Your copy of the entries must be exact, and it must not include the pictures.

Available records ::
------------------------------------

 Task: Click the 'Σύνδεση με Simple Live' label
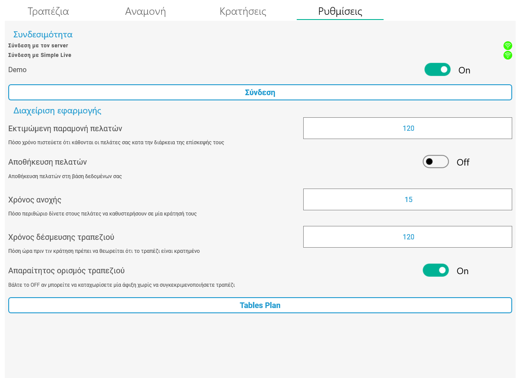[40, 55]
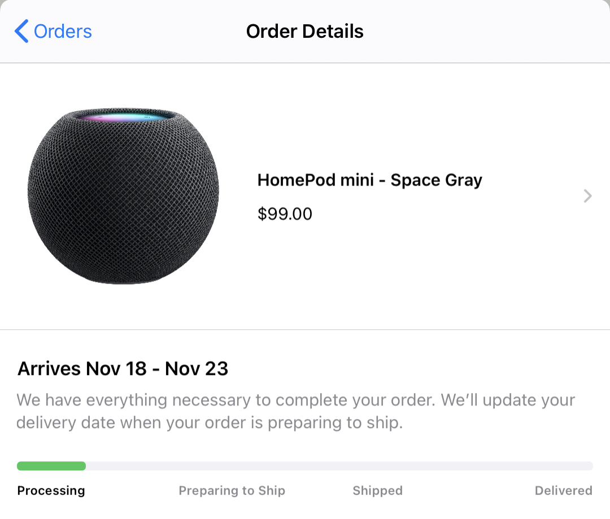610x519 pixels.
Task: Select the Processing status label
Action: coord(51,491)
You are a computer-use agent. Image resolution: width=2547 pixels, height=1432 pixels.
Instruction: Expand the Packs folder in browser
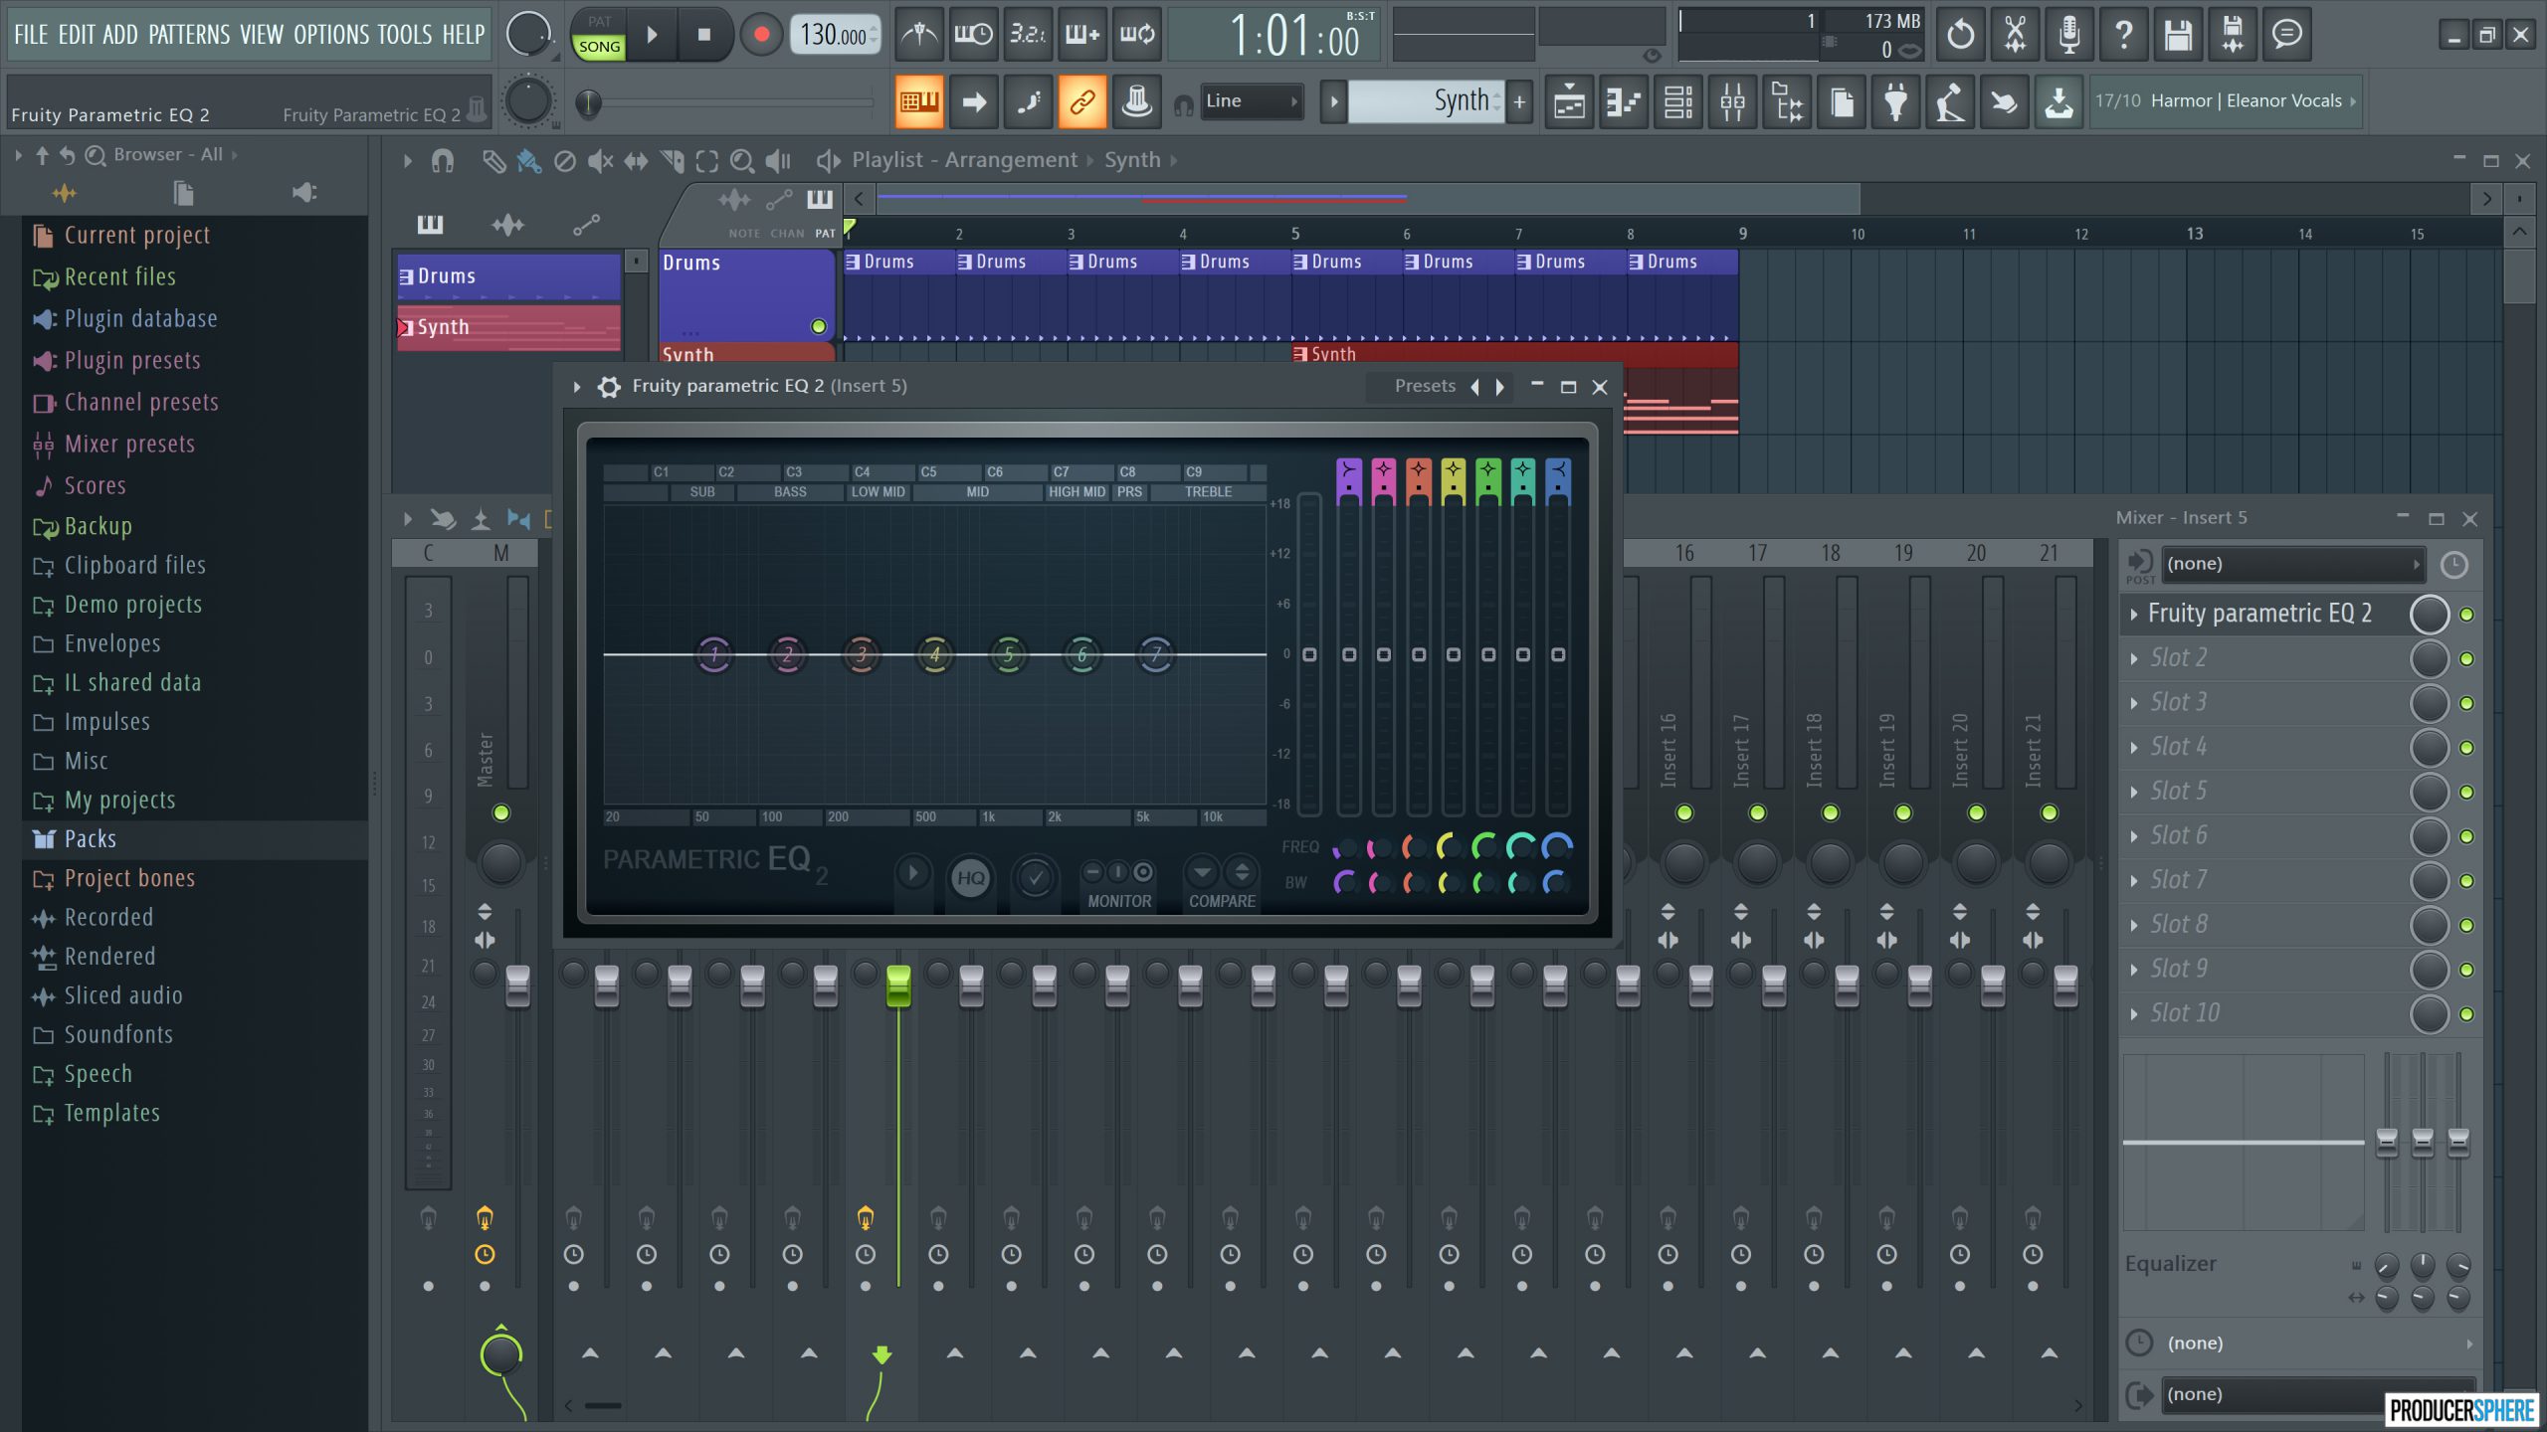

------------------------------------

Result below ::
 Task: Click the 'Σύνδεση με Simple Live' label
[40, 55]
610x519 pixels.
Task: Select the Processing status label
Action: coord(51,491)
You are a computer-use agent. Image resolution: width=2547 pixels, height=1432 pixels.
Instruction: Expand the Packs folder in browser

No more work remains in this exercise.